The task | Among the entries below, find the line with "Professional Seller Service (23, 2339)", then quote it and each following line up to and including the line with "Salvador Dali Watch (29, 1948)", and nothing else.

Listed entries |
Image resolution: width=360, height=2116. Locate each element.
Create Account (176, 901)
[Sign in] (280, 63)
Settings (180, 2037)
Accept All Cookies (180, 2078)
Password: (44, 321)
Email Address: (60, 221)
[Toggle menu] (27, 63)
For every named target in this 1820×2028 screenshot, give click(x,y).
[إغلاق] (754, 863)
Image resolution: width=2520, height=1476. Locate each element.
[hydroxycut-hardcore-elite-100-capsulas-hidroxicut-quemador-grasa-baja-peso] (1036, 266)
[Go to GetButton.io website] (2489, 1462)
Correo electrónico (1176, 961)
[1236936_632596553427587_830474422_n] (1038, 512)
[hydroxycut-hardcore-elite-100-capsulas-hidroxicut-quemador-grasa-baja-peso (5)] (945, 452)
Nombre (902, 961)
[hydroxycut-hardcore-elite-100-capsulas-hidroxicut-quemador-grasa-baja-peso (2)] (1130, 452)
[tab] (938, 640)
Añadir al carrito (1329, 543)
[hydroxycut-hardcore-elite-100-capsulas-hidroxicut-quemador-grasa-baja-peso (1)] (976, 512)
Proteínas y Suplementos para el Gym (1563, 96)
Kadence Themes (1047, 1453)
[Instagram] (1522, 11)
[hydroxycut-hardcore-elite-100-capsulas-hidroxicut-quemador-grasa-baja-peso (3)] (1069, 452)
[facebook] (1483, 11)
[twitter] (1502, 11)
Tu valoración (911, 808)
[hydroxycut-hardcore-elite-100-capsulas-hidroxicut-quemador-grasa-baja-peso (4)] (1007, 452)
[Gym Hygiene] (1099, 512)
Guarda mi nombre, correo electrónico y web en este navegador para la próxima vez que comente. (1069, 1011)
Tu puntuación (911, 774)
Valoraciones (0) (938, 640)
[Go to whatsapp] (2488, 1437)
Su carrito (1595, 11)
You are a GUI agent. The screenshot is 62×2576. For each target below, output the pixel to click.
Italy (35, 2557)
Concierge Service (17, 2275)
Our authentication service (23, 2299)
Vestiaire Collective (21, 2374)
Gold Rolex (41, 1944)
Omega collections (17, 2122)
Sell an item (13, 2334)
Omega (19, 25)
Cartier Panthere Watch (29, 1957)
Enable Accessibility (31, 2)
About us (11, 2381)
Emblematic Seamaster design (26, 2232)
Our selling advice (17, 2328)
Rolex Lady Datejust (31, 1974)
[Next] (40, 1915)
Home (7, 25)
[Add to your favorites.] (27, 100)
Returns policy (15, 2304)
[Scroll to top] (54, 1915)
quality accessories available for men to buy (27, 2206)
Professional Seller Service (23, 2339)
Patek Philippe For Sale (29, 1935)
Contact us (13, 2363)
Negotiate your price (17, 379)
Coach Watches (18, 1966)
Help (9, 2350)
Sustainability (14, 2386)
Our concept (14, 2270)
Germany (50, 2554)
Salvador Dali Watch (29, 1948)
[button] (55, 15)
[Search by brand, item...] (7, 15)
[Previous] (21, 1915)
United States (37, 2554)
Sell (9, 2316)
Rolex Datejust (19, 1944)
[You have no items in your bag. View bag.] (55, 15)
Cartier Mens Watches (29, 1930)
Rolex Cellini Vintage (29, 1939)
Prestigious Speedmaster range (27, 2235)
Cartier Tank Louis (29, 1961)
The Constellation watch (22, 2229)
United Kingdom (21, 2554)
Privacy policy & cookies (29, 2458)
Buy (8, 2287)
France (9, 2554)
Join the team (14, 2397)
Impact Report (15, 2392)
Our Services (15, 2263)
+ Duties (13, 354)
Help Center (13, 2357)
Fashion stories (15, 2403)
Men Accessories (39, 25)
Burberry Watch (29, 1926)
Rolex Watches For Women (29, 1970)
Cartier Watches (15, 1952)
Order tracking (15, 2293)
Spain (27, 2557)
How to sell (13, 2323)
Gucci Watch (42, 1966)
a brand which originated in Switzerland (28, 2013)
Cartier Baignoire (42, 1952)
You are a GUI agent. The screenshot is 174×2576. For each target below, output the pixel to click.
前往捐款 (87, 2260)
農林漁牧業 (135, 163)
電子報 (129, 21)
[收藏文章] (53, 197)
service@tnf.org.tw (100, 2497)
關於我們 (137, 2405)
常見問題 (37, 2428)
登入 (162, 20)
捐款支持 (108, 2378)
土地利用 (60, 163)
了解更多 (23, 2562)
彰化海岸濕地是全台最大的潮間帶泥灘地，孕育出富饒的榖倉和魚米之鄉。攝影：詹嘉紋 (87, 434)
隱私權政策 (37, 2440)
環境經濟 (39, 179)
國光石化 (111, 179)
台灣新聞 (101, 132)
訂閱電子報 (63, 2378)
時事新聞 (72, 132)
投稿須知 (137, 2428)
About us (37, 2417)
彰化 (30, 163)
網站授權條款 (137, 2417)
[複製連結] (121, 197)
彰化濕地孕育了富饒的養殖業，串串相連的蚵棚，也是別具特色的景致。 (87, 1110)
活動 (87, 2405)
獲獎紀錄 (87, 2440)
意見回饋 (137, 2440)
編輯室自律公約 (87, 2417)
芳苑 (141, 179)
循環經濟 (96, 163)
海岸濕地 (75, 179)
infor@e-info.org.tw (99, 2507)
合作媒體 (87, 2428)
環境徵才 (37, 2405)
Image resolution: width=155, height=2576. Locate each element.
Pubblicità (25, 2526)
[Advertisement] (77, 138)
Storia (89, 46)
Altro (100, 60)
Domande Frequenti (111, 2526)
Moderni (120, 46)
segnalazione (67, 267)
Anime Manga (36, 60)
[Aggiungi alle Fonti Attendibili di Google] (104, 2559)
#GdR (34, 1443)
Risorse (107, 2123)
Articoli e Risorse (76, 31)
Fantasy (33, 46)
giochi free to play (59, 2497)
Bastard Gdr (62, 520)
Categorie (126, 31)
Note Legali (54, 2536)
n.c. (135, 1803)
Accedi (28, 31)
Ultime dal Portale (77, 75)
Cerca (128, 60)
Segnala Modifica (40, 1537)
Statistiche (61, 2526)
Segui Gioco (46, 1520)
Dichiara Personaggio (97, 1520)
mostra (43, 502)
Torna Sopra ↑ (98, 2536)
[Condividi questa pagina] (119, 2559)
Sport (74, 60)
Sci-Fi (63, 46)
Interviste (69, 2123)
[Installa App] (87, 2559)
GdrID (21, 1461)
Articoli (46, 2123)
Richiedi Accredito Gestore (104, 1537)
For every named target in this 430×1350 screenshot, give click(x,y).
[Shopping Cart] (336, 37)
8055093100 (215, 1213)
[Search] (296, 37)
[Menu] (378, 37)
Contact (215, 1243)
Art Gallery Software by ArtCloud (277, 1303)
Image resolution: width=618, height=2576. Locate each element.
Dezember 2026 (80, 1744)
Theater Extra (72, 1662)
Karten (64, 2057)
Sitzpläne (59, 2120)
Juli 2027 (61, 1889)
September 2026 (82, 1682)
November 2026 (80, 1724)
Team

Reply to the exercise |
Professional Seller Service (23, 2339)
Patek Philippe For Sale (29, 1935)
Contact us (13, 2363)
Negotiate your price (17, 379)
Coach Watches (18, 1966)
Help (9, 2350)
Sustainability (14, 2386)
Our concept (14, 2270)
Germany (50, 2554)
Salvador Dali Watch (29, 1948)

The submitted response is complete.